Coinciding with a group-wide revamp, STV Glasgow began broadcasting at 6.30pm on Monday 2 June 2014, with the first edition of its flagship evening magazine programme, The Riverside Show. STV Edinburgh followed at 7pm on Monday 12 January 2015, launching with the first edition of The Fountainbridge Show.

In March 2015, STV won three further local TV licences for the Aberdeen, Dundee and Ayr areas under the working titles of Around Aberdeen, View from the Bridges and Ayrshire Today. No other bids were received for the three services.

The majority of STV2's programming was produced and broadcast from STV's headquarters at Pacific Quay in Glasgow. Unlike the main STV channel, where transmission originates in-house, playout and presentation were provided by Comux, the local TV multiplex operator, at its operations centre in Birmingham.

==Programming==
The five local TV services under the STV2 banner carried a single schedule of networked programming.

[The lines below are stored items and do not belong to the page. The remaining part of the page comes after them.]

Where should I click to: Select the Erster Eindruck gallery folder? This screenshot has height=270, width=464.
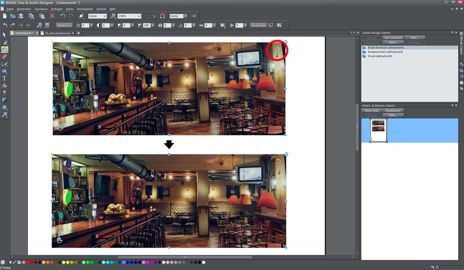pos(385,48)
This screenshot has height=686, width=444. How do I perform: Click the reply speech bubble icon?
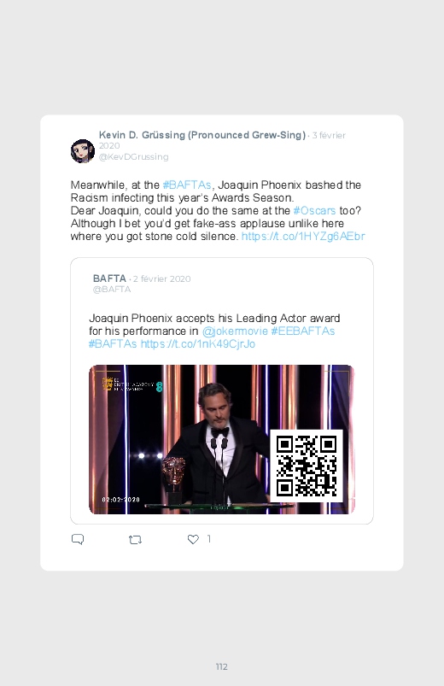(78, 539)
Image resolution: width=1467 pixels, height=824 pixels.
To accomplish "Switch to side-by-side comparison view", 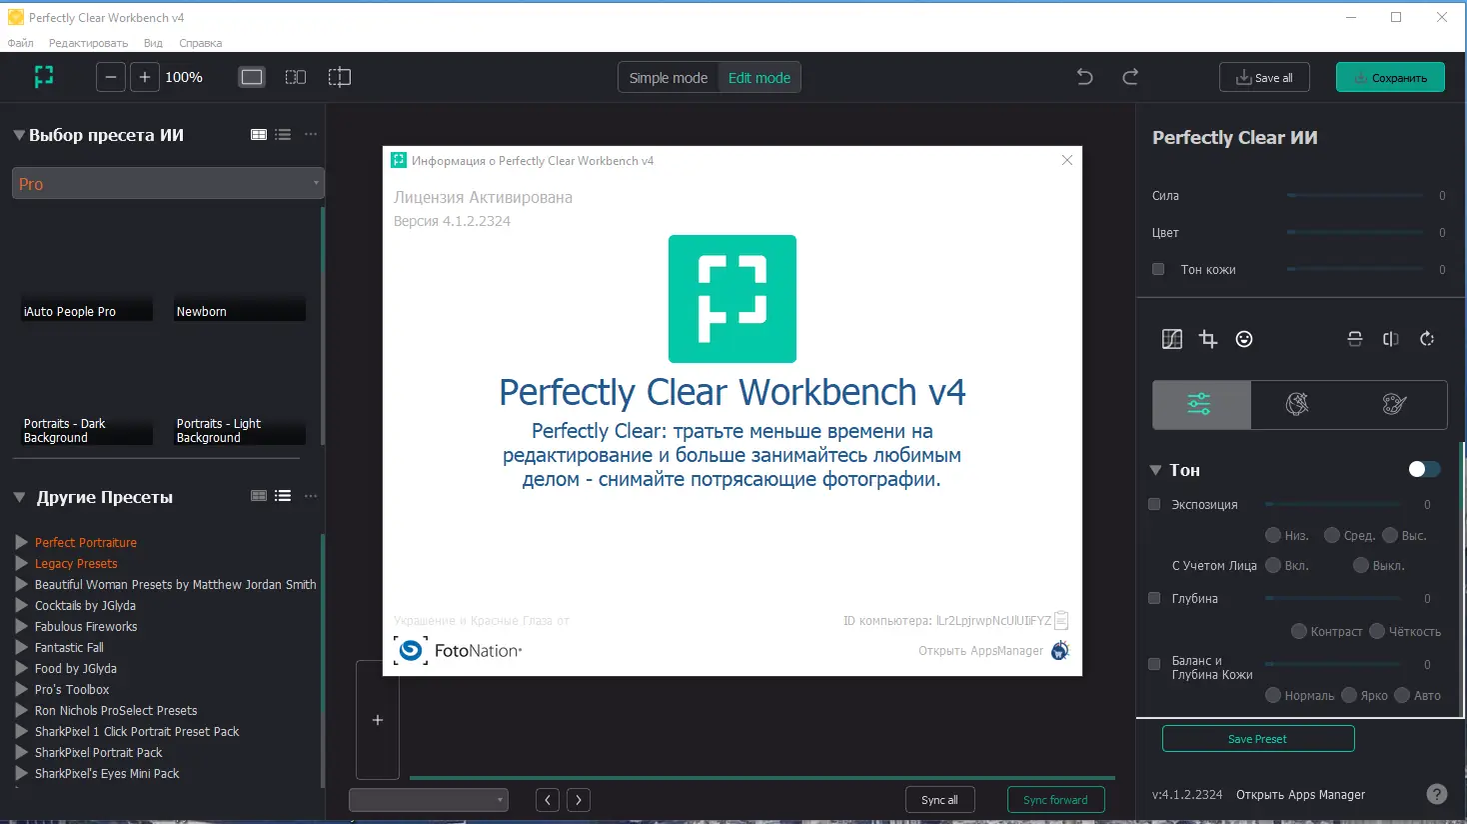I will pos(296,77).
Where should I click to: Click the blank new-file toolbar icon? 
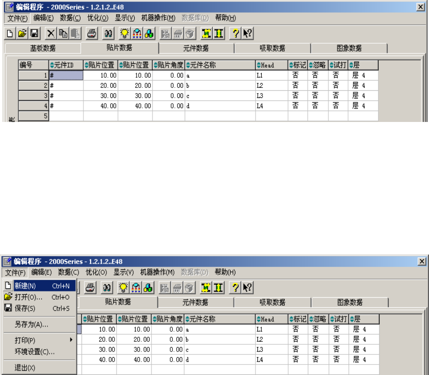point(10,34)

STV News aired bespoke half-hour bulletins for STV2 at 1 pm and 10 pm alongside a simulcast of the Edinburgh edition of STV News at Six. The network's flagship news programme, STV News Tonight aired each weeknight at 7 pm and incorporated Scottish, UK and international news. The half-hour programme, presented by Halla Mohieddeen, was produced in partnership with ITN.

Non-news programmes for the channel included the early evening magazine Live at Five, Peter & Roughie's Football Show, Scottish Politics This Week, documentary series The People's History Show and chat shows including My Life in Ten Pictures and The Late Show with Ewen Cameron. Acquired programming included the Irish soap Fair City and Finnish drama Black Widows. Archive content included popular Scottish soap Take the High Road and crime drama Taggart.

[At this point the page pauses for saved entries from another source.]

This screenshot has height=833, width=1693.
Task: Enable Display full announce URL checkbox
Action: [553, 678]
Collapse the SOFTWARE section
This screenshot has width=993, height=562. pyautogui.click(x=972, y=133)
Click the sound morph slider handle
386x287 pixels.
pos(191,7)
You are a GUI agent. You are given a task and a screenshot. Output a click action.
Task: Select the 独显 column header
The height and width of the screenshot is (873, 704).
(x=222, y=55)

=== List of programmes ===

- Black Widows
- Bodo
- Britain by Bike
- Fair City
- Gordon Ramsay's Ultimate Cookery Course
- Gordon Ramsay's Ultimate Home Cooking
- Jak and Eddie's Scottish Kitchen
- Julie and Jimmy's Hot Woks
- The Late Show with Ewen Cameron
- Liberty's Great American Cookbook
- Live at Five
- Medics of the Glen
- Murder at 9
- My Life in Ten Pictures
- Off the Beaten Track
- On Weir's Way with David Hayman
- The People's History Show
- Peter & Roughie's Football Show
- Peter & Roughie's Saturday Football Show
- Scottish Politics This Week
- STV News Tonight
- Taggart
- Take the High Road
- Take Me
- Royal Upstairs Downstairs
- Secret State
- Scotland's City Safari
- Weir's Way

== Closure ==
STV announced in May 2018 that STV2 would close at the end of the following month due to low viewership and anticipated competition from the BBC Scotland channel set to launch in February 2019. The closure of STV2 resulted in the loss of 25 jobs with a further 34 cut in a reorganisation of STV's news output. The channel's broadcasting licences were sold to That's Media, owners of the That's TV network of local television stations. STV2 closed on 1 July 2018 after midnight, and its replacement, That's TV Scotland, launched on 15 October 2018.